**Work instructions**
[a] In the review of the cricket book below, rewrite the paragraph beginning "I knew before reading the book" more briefly, keeping its main facts.
[b] Duplicate the part of the review of the cricket book below from "[Spoilers ahead] I’ve" to "at only 45.".

**Exercise text**
- - -
[Spoilers ahead] I’ve just finished Harry Thompson‘s ‘Penguins Stopped Play‘, a book about cricket and travel, in that order. Most of you will like one and not the other of these two subjects (no prizes for guessing which). But, as with so many things that are lovingly made, intelligently crafted and passionately expressed it has a significance beyond its deceptively simple approach. In this case, it is as much about what it means to live than an account of a team of amateur cricketers who decide to play a match in every continent. This is partly because Thompson died shortly after finishing the book, at only 45.
I knew before reading the book that Thompson had died and I suppose I had some kind of mawkish interest in what happened to someone so young, an age I’m approaching. I found it almost impossible to pick it up and not turn to the final pages, where he writes without sentiment (but with a touching metaphor of the slip fielders lining up waiting to catch him) about his inoperable cancer. In a final chapter his wife briefly writes about his death and funeral. She hears the thunk of a cricket ball land in his coffin, dropped there by the members of the team he captained: entirely appropriate, she tells us, as she had already placed a bat in his hands.
- - -
Pixel coordinate grounding data:
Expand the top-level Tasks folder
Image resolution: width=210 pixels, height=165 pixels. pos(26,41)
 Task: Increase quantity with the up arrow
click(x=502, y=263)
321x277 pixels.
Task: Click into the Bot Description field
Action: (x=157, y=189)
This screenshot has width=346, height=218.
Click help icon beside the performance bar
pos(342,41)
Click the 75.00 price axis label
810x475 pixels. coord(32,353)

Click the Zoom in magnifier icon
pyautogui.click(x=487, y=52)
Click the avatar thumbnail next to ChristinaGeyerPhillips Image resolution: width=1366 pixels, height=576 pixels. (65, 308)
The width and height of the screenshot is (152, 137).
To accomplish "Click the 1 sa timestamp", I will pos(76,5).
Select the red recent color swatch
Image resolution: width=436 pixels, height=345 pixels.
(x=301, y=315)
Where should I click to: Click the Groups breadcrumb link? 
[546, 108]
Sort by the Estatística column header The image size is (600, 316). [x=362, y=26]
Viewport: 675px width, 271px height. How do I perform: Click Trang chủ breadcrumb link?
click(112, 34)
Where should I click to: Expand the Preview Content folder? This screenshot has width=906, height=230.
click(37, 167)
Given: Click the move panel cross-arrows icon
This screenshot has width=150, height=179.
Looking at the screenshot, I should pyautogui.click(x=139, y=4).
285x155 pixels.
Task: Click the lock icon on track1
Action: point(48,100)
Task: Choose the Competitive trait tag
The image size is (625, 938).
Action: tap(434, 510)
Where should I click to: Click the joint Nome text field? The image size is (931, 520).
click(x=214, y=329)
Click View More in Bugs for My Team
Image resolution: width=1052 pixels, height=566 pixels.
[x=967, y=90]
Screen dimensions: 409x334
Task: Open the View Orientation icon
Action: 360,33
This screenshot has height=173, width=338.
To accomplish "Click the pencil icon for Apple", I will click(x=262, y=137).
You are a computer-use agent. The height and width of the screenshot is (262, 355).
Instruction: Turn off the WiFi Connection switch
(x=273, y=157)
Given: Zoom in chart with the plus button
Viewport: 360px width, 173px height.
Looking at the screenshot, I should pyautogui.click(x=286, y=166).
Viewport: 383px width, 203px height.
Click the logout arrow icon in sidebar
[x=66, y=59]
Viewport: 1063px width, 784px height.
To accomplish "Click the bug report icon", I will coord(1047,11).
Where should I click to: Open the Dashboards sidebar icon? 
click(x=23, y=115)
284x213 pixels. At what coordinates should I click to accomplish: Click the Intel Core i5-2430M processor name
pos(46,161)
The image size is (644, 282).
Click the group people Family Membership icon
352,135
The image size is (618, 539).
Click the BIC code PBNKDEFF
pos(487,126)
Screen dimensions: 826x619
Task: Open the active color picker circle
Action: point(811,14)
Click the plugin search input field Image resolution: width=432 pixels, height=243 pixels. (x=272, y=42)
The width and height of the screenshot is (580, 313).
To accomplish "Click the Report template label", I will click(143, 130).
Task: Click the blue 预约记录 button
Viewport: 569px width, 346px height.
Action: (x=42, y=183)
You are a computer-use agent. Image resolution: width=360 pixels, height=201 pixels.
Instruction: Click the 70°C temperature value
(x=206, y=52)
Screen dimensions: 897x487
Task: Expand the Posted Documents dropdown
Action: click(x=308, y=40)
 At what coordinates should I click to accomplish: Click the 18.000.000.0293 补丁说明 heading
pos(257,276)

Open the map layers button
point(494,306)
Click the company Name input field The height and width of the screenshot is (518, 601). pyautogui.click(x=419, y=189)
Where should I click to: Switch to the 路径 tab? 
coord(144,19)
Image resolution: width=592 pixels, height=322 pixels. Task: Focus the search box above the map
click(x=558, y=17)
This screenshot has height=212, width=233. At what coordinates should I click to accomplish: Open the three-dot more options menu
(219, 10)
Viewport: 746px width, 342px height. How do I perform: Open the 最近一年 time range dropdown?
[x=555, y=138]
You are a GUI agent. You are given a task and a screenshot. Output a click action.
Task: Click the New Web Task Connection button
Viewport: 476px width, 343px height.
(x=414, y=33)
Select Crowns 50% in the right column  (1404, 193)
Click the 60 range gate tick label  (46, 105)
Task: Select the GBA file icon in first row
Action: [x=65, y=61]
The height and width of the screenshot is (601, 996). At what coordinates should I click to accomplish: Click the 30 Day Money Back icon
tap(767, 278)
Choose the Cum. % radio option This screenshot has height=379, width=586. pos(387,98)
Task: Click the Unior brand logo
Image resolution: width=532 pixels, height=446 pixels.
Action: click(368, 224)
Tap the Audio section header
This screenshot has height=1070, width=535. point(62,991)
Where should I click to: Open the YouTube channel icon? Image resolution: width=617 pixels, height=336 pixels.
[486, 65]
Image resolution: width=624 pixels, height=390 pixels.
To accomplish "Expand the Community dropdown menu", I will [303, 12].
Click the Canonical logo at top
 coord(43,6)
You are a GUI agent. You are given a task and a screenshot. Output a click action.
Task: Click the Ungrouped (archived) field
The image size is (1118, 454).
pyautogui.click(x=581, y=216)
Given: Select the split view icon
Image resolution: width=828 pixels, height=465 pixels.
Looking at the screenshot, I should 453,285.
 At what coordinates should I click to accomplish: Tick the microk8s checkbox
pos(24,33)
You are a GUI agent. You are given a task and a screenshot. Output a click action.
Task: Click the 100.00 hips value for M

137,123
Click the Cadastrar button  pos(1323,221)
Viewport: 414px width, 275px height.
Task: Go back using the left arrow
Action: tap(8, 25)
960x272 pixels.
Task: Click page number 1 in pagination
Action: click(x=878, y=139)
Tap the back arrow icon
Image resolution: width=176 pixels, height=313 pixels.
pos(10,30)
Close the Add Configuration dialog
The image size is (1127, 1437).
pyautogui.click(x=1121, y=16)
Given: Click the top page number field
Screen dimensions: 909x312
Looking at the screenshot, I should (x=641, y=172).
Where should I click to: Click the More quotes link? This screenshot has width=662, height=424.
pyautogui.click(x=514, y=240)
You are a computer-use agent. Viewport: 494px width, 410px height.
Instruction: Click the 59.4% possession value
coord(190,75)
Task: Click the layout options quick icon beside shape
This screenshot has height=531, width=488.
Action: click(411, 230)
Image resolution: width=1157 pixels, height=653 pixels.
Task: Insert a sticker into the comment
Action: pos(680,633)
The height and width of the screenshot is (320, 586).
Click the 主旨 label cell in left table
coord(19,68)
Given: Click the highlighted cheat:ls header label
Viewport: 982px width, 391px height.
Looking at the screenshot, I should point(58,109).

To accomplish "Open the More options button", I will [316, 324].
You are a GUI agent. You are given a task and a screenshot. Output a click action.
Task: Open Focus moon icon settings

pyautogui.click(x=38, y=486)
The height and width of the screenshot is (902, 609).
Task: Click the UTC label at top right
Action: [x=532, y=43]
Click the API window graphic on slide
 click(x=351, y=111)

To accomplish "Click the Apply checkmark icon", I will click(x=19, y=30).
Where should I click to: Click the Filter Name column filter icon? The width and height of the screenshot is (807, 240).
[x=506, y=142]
- - -
**Expected outputs**
[a] The writer already knew Thompson had died and, nearing that age, felt a mawkish interest in his fate, so kept turning to the final pages. There Thompson writes without sentiment about his inoperable cancer, picturing slip fielders lined up waiting to catch him. In a short final chapter, his wife describes his death and funeral, where members of the team he captained dropped a cricket ball into his coffin. She calls this entirely appropriate, since she had already placed a bat in his hands.

[b]
[Spoilers ahead] I’ve just finished Harry Thompson‘s ‘Penguins Stopped Play‘, a book about cricket and travel, in that order. Most of you will like one and not the other of these two subjects (no prizes for guessing which). But, as with so many things that are lovingly made, intelligently crafted and passionately expressed it has a significance beyond its deceptively simple approach. In this case, it is as much about what it means to live than an account of a team of amateur cricketers who decide to play a match in every continent. This is partly because Thompson died shortly after finishing the book, at only 45.